◆ What you are asked to do:
Everything in the records below should be set down again, word for word.

◆ Dataset content:
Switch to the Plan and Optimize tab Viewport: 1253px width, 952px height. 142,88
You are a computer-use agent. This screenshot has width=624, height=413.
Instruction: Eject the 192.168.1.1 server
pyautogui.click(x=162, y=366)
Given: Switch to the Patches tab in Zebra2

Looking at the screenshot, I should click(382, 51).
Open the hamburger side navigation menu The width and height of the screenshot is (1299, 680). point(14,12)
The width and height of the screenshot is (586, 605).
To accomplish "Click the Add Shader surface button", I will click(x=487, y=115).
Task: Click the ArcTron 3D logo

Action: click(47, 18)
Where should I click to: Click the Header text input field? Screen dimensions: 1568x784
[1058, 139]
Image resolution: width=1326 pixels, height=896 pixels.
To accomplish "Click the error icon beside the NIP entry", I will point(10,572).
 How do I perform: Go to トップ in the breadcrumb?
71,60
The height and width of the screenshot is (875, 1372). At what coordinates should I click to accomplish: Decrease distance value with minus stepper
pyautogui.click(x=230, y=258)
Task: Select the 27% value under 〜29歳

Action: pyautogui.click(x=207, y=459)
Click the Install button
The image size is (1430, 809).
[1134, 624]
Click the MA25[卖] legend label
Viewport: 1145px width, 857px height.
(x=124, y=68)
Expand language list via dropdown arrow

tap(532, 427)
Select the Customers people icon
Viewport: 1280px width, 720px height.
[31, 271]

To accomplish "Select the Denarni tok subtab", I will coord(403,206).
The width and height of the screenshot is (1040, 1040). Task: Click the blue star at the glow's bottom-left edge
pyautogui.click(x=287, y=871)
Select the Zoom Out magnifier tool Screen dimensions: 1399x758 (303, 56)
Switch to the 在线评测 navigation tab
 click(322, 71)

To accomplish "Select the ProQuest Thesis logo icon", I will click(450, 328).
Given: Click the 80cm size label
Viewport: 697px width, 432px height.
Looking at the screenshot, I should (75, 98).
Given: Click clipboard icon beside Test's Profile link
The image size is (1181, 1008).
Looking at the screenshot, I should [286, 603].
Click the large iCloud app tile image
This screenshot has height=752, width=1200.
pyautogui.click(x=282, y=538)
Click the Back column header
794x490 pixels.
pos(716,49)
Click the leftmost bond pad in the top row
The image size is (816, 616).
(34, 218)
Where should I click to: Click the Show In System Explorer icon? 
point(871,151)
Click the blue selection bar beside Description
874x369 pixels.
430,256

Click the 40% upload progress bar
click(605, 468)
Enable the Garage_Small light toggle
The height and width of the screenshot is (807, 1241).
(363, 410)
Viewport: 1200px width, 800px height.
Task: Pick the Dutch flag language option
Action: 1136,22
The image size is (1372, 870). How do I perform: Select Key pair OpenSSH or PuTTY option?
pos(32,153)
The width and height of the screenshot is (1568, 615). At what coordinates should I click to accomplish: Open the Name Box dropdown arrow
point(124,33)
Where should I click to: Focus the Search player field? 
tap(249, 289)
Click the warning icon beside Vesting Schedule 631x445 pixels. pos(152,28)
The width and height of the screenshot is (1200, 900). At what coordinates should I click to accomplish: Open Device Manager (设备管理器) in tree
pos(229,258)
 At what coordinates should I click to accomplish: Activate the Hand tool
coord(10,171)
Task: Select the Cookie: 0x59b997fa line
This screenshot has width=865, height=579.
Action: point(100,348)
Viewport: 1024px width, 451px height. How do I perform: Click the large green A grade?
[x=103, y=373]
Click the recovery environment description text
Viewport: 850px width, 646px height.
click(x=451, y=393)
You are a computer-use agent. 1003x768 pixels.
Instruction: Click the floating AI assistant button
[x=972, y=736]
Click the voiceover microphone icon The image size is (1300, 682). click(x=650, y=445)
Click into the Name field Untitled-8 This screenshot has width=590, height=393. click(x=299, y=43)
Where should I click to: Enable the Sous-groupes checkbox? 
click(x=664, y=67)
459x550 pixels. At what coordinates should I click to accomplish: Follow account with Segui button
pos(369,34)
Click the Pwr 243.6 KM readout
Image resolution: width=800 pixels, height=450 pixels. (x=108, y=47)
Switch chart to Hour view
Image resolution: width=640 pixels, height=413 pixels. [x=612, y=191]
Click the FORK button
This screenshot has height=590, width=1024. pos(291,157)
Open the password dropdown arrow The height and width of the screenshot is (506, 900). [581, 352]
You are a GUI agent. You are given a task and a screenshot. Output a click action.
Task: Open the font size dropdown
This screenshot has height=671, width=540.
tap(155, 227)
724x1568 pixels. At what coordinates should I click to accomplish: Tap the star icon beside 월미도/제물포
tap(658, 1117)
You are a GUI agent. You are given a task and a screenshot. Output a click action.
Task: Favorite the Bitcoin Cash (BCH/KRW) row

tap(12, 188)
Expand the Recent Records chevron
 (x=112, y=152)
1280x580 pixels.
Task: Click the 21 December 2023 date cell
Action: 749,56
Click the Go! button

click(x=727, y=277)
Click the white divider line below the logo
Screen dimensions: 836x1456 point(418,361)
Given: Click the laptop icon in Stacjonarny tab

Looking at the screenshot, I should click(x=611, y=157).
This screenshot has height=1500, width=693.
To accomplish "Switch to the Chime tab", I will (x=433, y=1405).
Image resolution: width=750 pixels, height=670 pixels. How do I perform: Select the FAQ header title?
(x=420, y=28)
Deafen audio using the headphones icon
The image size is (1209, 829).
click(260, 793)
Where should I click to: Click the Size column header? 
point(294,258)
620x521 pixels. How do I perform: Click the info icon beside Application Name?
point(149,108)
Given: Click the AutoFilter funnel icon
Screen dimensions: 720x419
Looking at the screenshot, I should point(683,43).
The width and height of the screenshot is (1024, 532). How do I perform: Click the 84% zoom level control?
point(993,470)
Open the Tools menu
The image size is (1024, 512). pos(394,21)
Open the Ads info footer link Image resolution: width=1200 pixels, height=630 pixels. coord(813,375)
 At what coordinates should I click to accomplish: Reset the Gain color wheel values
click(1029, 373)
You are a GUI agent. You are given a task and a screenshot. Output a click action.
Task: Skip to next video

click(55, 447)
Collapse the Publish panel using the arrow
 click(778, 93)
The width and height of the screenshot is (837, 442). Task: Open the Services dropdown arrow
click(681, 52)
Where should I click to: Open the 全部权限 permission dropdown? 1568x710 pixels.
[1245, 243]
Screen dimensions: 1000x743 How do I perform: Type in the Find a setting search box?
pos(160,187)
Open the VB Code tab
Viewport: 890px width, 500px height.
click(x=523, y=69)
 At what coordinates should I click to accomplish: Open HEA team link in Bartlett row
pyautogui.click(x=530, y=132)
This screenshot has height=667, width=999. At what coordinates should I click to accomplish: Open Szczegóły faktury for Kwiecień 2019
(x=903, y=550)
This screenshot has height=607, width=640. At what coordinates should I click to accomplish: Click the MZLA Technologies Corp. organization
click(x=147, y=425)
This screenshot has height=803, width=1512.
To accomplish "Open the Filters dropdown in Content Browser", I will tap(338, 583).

◆ Result of this exercise:
Switch to the Plan and Optimize tab Viewport: 1253px width, 952px height. 142,88
You are a computer-use agent. This screenshot has width=624, height=413.
Instruction: Eject the 192.168.1.1 server
pyautogui.click(x=162, y=366)
Given: Switch to the Patches tab in Zebra2

Looking at the screenshot, I should click(382, 51).
Open the hamburger side navigation menu The width and height of the screenshot is (1299, 680). point(14,12)
The width and height of the screenshot is (586, 605).
To accomplish "Click the Add Shader surface button", I will click(x=487, y=115).
Task: Click the ArcTron 3D logo

Action: click(47, 18)
Where should I click to: Click the Header text input field? Screen dimensions: 1568x784
[1058, 139]
Image resolution: width=1326 pixels, height=896 pixels.
To accomplish "Click the error icon beside the NIP entry", I will point(10,572).
 How do I perform: Go to トップ in the breadcrumb?
71,60
The height and width of the screenshot is (875, 1372). At what coordinates should I click to accomplish: Decrease distance value with minus stepper
pyautogui.click(x=230, y=258)
Task: Select the 27% value under 〜29歳

Action: pyautogui.click(x=207, y=459)
Click the Install button
The image size is (1430, 809).
[1134, 624]
Click the MA25[卖] legend label
Viewport: 1145px width, 857px height.
(x=124, y=68)
Expand language list via dropdown arrow

tap(532, 427)
Select the Customers people icon
Viewport: 1280px width, 720px height.
[31, 271]

To accomplish "Select the Denarni tok subtab", I will coord(403,206).
The width and height of the screenshot is (1040, 1040). Task: Click the blue star at the glow's bottom-left edge
pyautogui.click(x=287, y=871)
Select the Zoom Out magnifier tool Screen dimensions: 1399x758 (303, 56)
Switch to the 在线评测 navigation tab
 click(322, 71)

To accomplish "Select the ProQuest Thesis logo icon", I will click(450, 328).
Given: Click the 80cm size label
Viewport: 697px width, 432px height.
Looking at the screenshot, I should (75, 98).
Given: Click clipboard icon beside Test's Profile link
The image size is (1181, 1008).
Looking at the screenshot, I should [286, 603].
Click the large iCloud app tile image
This screenshot has height=752, width=1200.
pyautogui.click(x=282, y=538)
Click the Back column header
794x490 pixels.
pos(716,49)
Click the leftmost bond pad in the top row
The image size is (816, 616).
(34, 218)
Where should I click to: Click the Show In System Explorer icon? 
point(871,151)
Click the blue selection bar beside Description
874x369 pixels.
430,256

Click the 40% upload progress bar
click(605, 468)
Enable the Garage_Small light toggle
The height and width of the screenshot is (807, 1241).
(363, 410)
Viewport: 1200px width, 800px height.
Task: Pick the Dutch flag language option
Action: 1136,22
The image size is (1372, 870). How do I perform: Select Key pair OpenSSH or PuTTY option?
pos(32,153)
The width and height of the screenshot is (1568, 615). At what coordinates should I click to accomplish: Open the Name Box dropdown arrow
point(124,33)
Where should I click to: Focus the Search player field? 
tap(249, 289)
Click the warning icon beside Vesting Schedule 631x445 pixels. pos(152,28)
The width and height of the screenshot is (1200, 900). At what coordinates should I click to accomplish: Open Device Manager (设备管理器) in tree
pos(229,258)
 At what coordinates should I click to accomplish: Activate the Hand tool
coord(10,171)
Task: Select the Cookie: 0x59b997fa line
This screenshot has width=865, height=579.
Action: point(100,348)
Viewport: 1024px width, 451px height. How do I perform: Click the large green A grade?
[x=103, y=373]
Click the recovery environment description text
Viewport: 850px width, 646px height.
click(x=451, y=393)
You are a computer-use agent. 1003x768 pixels.
Instruction: Click the floating AI assistant button
[x=972, y=736]
Click the voiceover microphone icon The image size is (1300, 682). click(x=650, y=445)
Click into the Name field Untitled-8 This screenshot has width=590, height=393. click(x=299, y=43)
Where should I click to: Enable the Sous-groupes checkbox? 
click(x=664, y=67)
459x550 pixels. At what coordinates should I click to accomplish: Follow account with Segui button
pos(369,34)
Click the Pwr 243.6 KM readout
Image resolution: width=800 pixels, height=450 pixels. (x=108, y=47)
Switch chart to Hour view
Image resolution: width=640 pixels, height=413 pixels. [x=612, y=191]
Click the FORK button
This screenshot has height=590, width=1024. pos(291,157)
Open the password dropdown arrow The height and width of the screenshot is (506, 900). [581, 352]
You are a GUI agent. You are given a task and a screenshot. Output a click action.
Task: Open the font size dropdown
This screenshot has height=671, width=540.
tap(155, 227)
724x1568 pixels. At what coordinates should I click to accomplish: Tap the star icon beside 월미도/제물포
tap(658, 1117)
You are a GUI agent. You are given a task and a screenshot. Output a click action.
Task: Favorite the Bitcoin Cash (BCH/KRW) row

tap(12, 188)
Expand the Recent Records chevron
 (x=112, y=152)
1280x580 pixels.
Task: Click the 21 December 2023 date cell
Action: 749,56
Click the Go! button

click(x=727, y=277)
Click the white divider line below the logo
Screen dimensions: 836x1456 point(418,361)
Given: Click the laptop icon in Stacjonarny tab

Looking at the screenshot, I should click(x=611, y=157).
This screenshot has height=1500, width=693.
To accomplish "Switch to the Chime tab", I will (x=433, y=1405).
Image resolution: width=750 pixels, height=670 pixels. How do I perform: Select the FAQ header title?
(x=420, y=28)
Deafen audio using the headphones icon
The image size is (1209, 829).
click(260, 793)
Where should I click to: Click the Size column header? 
point(294,258)
620x521 pixels. How do I perform: Click the info icon beside Application Name?
point(149,108)
Given: Click the AutoFilter funnel icon
Screen dimensions: 720x419
Looking at the screenshot, I should point(683,43).
The width and height of the screenshot is (1024, 532). How do I perform: Click the 84% zoom level control?
point(993,470)
Open the Tools menu
The image size is (1024, 512). pos(394,21)
Open the Ads info footer link Image resolution: width=1200 pixels, height=630 pixels. coord(813,375)
 At what coordinates should I click to accomplish: Reset the Gain color wheel values
click(1029, 373)
You are a GUI agent. You are given a task and a screenshot. Output a click action.
Task: Skip to next video

click(55, 447)
Collapse the Publish panel using the arrow
 click(778, 93)
The width and height of the screenshot is (837, 442). Task: Open the Services dropdown arrow
click(681, 52)
Where should I click to: Open the 全部权限 permission dropdown? 1568x710 pixels.
[1245, 243]
Screen dimensions: 1000x743 How do I perform: Type in the Find a setting search box?
pos(160,187)
Open the VB Code tab
Viewport: 890px width, 500px height.
click(x=523, y=69)
 At what coordinates should I click to accomplish: Open HEA team link in Bartlett row
pyautogui.click(x=530, y=132)
This screenshot has height=667, width=999. At what coordinates should I click to accomplish: Open Szczegóły faktury for Kwiecień 2019
(x=903, y=550)
This screenshot has height=607, width=640. At what coordinates should I click to accomplish: Click the MZLA Technologies Corp. organization
click(x=147, y=425)
This screenshot has height=803, width=1512.
To accomplish "Open the Filters dropdown in Content Browser", I will tap(338, 583).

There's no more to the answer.